▸ **Texto de origem**
Esta que é apresentada como uma abordagem que abraça de dentro a condição
humana e não uma busca de uma essência universal, mas sim algo que faz
parte da estrutura do ser humano, o que está no âmago do ser, que é (o)
nada - uma característica ontológica do Para-si. Assim delimita-se o
rompimento sartreano com a metafísica tradicional, no que se refere à
definição dela como teoria do conhecimento e todas as conseqüências
surgidas a partir dessa teoria (dualismo), que de modo geral, privilegia a
essência sobre a existência. Contudo, o pensamento de Sartre mantém-se
no cenário da metafísica, agora com conceitos e interesses diferentes,
detendo nos processos individuais (existenciais) dentro de uma
singularidade, pela qual a existência é prioritária a essência. Por
este aspecto, na descrição do nada como princípio metafísico, o
conceito princípio, não teria
o mesmo sentido da metafísica tradicional – tudo que alguma coisa por
qual modo depende – que seria em termos metafísicos a causa, o
fundamento, mas em Sartre se define como um “princípio
possibilitador”, isto é, o
que possibilita a constituição da consciência, a possibilidade de ser.

▸ **Objetivo**
Reescreva o trecho do texto sobre Sartre que vai de "Esta que é apresentada" a "ser, que é (o)", trocando "abordagem" por "perspectiva". Use somente o texto sobre Sartre como fonte.

▸ **Trecho de dados**
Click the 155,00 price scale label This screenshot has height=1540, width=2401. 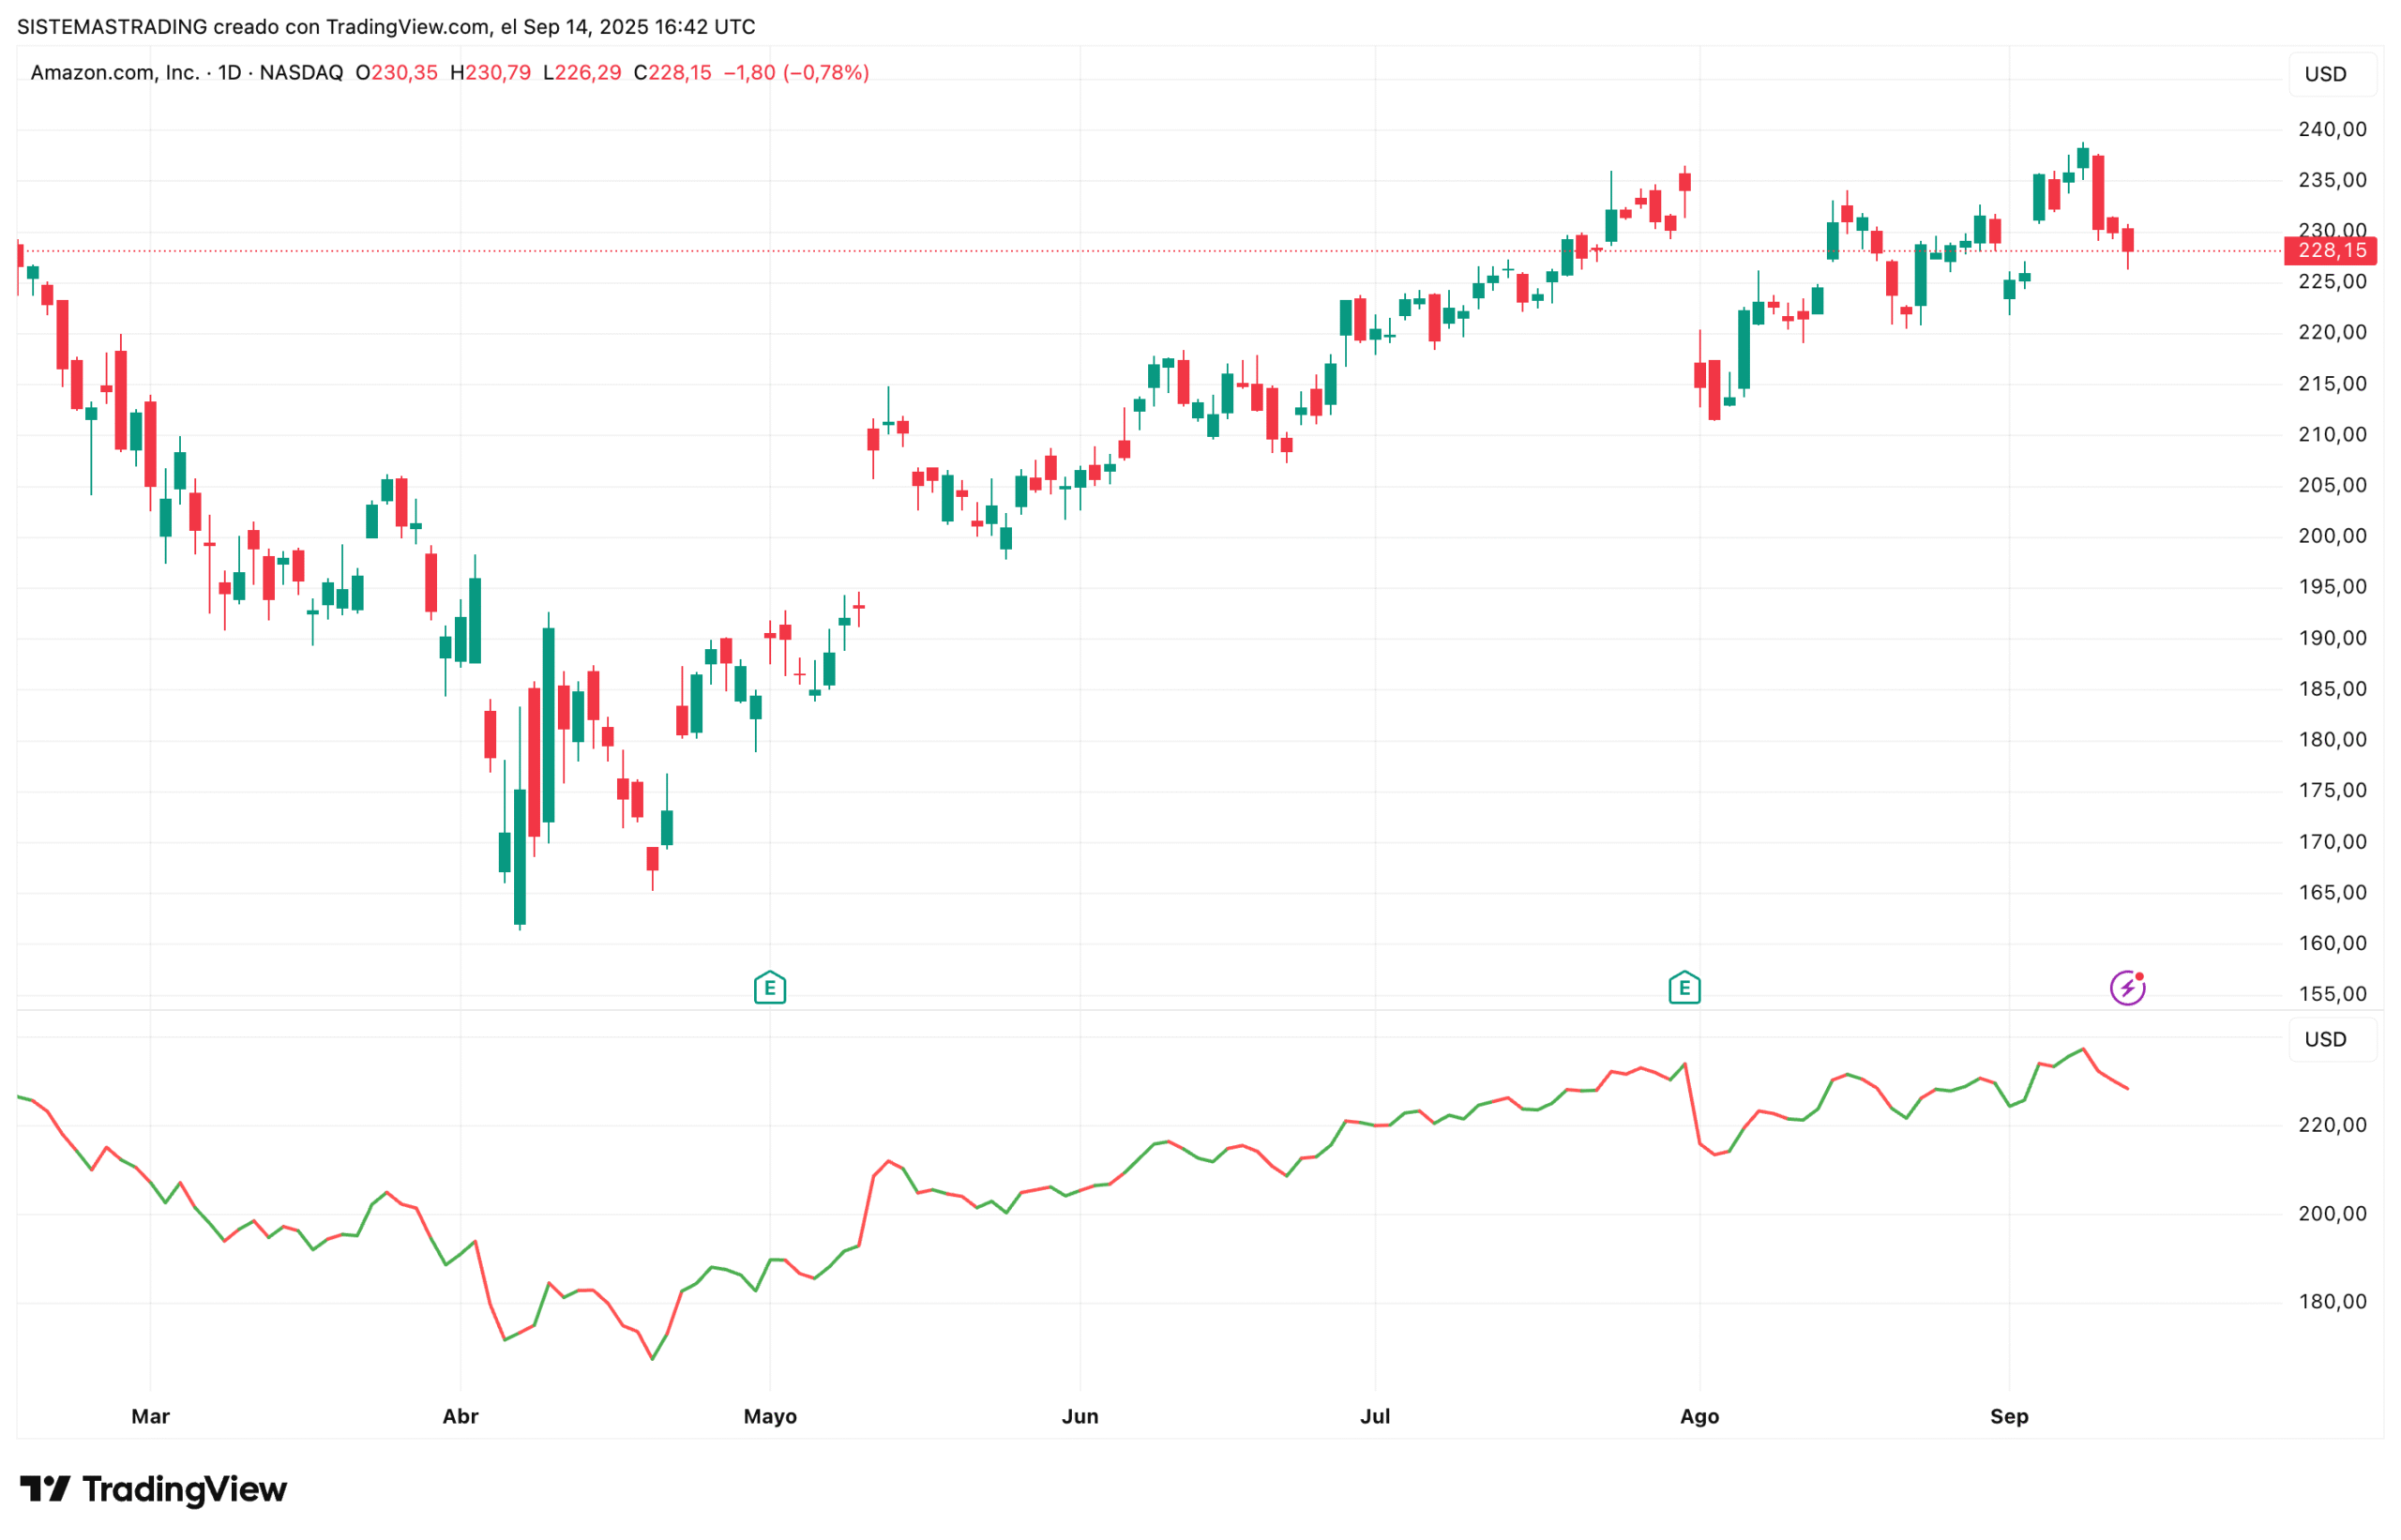(x=2331, y=993)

▸ **Resposta final**
Esta que é apresentada como uma perspectiva que abraça de dentro a condição
humana e não uma busca de uma essência universal, mas sim algo que faz
parte da estrutura do ser humano, o que está no âmago do ser, que é (o)